Similarly, in Genuine Parts Co. v. Cepec, 137 A.3d 123 (Del. 2016), the Delaware Supreme Court overruled its prior precedent interpreting Delaware's registration statute as conferring general personal jurisdiction over registrants. 137 A.3d at 139-42. The court recognized that, should forced statutory consent to general jurisdiction via registration be deemed constitutional, Daimler would be eviscerated as more states began adopting a similar interpretation. The court held that:

If all of our sister states were to exercise general jurisdiction over our many corporate citizens, who often as a practical matter must operate in all fifty states and worldwide to compete, that would be inefficient and reduce legal certainty for businesses. Human experience shows that "grasping" behavior by one, can lead to grasping behavior by everyone, to the collective detriment of the common good. It is one thing for every state to be able to exercise personal jurisdiction in situations when corporations face causes of action arising out of specific contacts in those states; it is another for every major corporation to be subject to the general jurisdiction of all fifty states.

Id. at 143 (footnotes omitted). Similarly, should the explicit Pa. Statutory Scheme be deemed constitutional, other states would only need to add language to their registration statutes spelling out the jurisdictional consequences of registering to do business, while at the same time giving no real alternative to registration.

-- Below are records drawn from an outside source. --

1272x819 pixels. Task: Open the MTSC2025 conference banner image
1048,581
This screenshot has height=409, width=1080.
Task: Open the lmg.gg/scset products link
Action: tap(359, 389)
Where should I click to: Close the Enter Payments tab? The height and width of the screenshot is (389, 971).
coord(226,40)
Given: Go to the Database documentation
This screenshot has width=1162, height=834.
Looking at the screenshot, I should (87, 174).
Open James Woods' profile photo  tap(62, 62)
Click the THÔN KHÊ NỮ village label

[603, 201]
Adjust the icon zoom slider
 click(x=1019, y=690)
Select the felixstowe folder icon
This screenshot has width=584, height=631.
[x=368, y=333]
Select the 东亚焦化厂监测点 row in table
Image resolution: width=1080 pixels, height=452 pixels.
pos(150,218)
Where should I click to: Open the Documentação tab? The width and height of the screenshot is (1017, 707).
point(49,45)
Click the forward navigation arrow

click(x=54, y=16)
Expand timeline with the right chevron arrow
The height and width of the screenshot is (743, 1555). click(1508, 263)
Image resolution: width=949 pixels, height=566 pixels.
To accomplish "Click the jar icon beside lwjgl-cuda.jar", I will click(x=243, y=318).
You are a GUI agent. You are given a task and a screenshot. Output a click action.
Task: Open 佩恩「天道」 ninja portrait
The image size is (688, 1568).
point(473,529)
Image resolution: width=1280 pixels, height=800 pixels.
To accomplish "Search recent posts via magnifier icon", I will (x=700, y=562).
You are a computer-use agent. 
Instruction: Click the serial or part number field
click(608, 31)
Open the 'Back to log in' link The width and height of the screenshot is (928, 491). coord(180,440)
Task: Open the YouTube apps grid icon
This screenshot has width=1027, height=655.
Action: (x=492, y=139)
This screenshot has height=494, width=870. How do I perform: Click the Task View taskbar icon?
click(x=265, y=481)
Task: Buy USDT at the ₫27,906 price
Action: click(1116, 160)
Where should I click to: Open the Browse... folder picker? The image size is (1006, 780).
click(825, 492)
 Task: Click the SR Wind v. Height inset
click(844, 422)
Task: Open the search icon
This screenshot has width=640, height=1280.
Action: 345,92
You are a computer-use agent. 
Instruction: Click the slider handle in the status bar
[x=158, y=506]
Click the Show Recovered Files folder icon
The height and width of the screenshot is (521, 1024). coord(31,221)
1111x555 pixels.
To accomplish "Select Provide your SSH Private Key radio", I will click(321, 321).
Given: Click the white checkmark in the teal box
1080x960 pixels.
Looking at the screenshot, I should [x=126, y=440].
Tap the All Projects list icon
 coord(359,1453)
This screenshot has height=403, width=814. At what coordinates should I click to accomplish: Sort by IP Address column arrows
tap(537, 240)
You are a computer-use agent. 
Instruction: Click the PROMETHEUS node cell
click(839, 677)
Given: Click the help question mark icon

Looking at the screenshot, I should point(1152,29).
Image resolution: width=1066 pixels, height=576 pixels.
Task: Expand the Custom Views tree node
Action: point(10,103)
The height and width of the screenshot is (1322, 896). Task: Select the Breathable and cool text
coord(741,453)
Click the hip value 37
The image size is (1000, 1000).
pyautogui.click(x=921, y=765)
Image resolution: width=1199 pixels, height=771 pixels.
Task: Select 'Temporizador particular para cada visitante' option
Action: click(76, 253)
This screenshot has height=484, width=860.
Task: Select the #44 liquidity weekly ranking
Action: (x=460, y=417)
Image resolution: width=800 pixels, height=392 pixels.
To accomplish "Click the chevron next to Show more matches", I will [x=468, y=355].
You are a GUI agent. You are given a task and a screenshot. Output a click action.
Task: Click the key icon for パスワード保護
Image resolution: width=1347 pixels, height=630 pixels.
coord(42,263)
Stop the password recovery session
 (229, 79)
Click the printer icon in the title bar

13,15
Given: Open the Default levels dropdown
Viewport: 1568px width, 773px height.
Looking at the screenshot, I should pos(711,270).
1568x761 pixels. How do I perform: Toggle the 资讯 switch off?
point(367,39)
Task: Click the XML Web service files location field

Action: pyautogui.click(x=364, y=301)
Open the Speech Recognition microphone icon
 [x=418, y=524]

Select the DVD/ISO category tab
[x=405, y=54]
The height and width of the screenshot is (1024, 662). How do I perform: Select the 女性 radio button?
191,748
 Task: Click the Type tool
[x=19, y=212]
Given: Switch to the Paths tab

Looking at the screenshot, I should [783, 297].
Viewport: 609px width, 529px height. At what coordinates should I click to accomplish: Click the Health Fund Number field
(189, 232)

Recognizing the sea change in personal jurisdiction brought about by Daimler and Goodyear, the Delaware Supreme Court found that Delaware's registration statute could not be read to force jurisdictional consent but instead would have to be interpreted so as not to offend the Due Process Clause. Id. at 127. It explained that:

An incentive scheme where every state can claim general jurisdiction over every business that does any business within its borders for any claim would reduce the certainty of the law and subject businesses to capricious litigation treatment as a cost of operating on a national scale or entering any state's market.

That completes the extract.